Outra metrópole infestada é Paris, onde a Academia Francesa de Medicina soltou um alerta sobre sua ameaça à saúde humana. O problema se acentuou nos últimos dias com a polêmica reforma da Previdência do presidente Emmanuel Macron, que desencadeou greves em série, inclusive a dos garis. E logo se avistou uma montanha de 7 000 toneladas de lixo nos bulevares da Cidade Luz, um banquete e tanto para a turma roedora. Eis que em meio à escalada deles a vereadora parisiense Douchka Markovic, integrante do minúsculo Partido Animalista (cuja causa número 1 é a proteção dos animais), veio aos holofotes defender a tese de que esses mamíferos devem ser protegidos, uma vez que fazem o controle de resíduos dos esgotos locais.

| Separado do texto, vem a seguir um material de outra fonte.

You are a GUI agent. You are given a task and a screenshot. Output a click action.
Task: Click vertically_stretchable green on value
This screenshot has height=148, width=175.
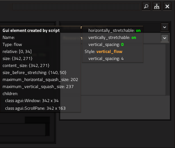tap(134, 38)
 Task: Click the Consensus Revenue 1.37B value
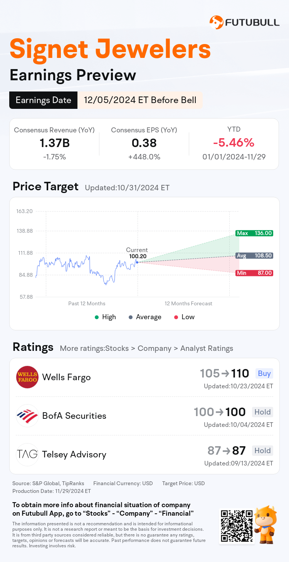[x=54, y=143]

Ela, que sugere não chamá-los de ratos, mas pelo mais afetuoso surmulot (algo como “grande rato do campo”), é a favor de táticas “não letais”, como tapar bueiros, para que não deixem o mundo subterrâneo, e passar a limpar as ruas à noite, quando saem da toca — medidas vistas apenas como paliativas por uma parcela dos sanitaristas. Suas propostas serão implantadas experimentalmente em dois bairros de Paris. A ver no que essa brincadeira de gato e rato vai dar.